With the BNP case, authorities are making it clear that no bank is immune from criminal charges. The probe revolved around its commodity-trade finance enterprises in Geneva, Switzerland and Paris, France. Unauthorized dollar payments were made for oil companies to entities in Iran and Sudan.

Ruling in Halliburton v. Erica P. John Fund, the U.S. Supreme Court has left the fraud-on-the-market theory intact. However, they may have made it easier for large companies to get the courts to throw out class action securities cases sooner.

Halliburton Co. wanted to block a class action lawsuit accusing the company of inflating its stock price. A number of investors are claiming that they lost money after the stock price fell following news that it misrepresented revenues, overstated a merger’s benefits, and understated its liability in asbestos litigation.

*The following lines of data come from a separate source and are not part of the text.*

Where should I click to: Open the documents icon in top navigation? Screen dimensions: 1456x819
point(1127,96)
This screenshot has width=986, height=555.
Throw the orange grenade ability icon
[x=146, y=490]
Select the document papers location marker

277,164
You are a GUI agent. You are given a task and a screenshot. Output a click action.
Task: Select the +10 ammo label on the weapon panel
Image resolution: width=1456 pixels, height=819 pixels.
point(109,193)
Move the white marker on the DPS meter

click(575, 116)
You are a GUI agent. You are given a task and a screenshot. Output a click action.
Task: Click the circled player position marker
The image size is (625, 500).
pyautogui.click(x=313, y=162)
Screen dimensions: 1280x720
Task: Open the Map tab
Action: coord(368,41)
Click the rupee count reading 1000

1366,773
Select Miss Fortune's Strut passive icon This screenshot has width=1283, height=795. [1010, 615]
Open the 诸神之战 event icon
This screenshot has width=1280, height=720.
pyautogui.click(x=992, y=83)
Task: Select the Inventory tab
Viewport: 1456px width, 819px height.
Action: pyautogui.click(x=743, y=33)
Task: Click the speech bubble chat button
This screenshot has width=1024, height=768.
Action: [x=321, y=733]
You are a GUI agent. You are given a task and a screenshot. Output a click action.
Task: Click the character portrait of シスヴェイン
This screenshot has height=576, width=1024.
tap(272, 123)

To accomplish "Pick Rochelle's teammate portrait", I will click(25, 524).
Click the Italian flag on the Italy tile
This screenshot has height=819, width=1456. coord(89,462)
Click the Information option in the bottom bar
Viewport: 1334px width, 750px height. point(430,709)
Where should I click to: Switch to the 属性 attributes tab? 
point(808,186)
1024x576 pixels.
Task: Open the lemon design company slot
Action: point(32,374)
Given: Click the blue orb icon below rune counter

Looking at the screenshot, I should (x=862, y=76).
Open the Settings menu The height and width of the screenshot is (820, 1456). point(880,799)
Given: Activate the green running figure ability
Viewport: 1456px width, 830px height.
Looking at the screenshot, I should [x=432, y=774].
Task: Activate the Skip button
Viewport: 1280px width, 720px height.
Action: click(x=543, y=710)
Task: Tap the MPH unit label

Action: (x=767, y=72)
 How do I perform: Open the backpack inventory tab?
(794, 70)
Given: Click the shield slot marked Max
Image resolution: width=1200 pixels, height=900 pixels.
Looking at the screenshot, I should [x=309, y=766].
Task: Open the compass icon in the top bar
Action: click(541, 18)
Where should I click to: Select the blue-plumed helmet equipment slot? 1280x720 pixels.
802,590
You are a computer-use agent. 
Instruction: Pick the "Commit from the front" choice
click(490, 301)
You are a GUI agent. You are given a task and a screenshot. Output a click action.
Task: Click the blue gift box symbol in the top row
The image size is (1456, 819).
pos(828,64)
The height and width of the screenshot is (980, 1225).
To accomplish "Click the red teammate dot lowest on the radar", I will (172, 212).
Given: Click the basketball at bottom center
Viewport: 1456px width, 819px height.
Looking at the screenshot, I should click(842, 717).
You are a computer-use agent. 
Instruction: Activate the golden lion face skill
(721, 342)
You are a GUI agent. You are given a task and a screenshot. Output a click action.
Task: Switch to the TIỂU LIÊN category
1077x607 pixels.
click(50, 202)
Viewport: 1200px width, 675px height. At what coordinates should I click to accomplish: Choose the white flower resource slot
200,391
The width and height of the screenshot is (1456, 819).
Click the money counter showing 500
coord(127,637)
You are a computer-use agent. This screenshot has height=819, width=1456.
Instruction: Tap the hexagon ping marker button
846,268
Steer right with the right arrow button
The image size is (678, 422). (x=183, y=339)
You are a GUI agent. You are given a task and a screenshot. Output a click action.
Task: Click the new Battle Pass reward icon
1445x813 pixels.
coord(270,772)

Under the theory, securities fraud lawyers can use stock prices as proof that a company took part in fraud without having to prove that investors depended on company statements (or omissions of statements) when making decisions. Many corporate lawyers had hoped that the court would get rid of the 1988 precedent it made when it ruled in Basic V. Levinson more than 25 years ago. However, Chief Justice John Roberts wrote in the opinion for the justices that Halliburton didn’t offer any “special justification” for overruling the fraud-on-the-market presumption. (Justice Clarence Thomas, who ruled unanimously with the court, issued a separate opinion and was joined by Justices Samuel Alito and Antonin Scala. He said that Basic should have been overruled.)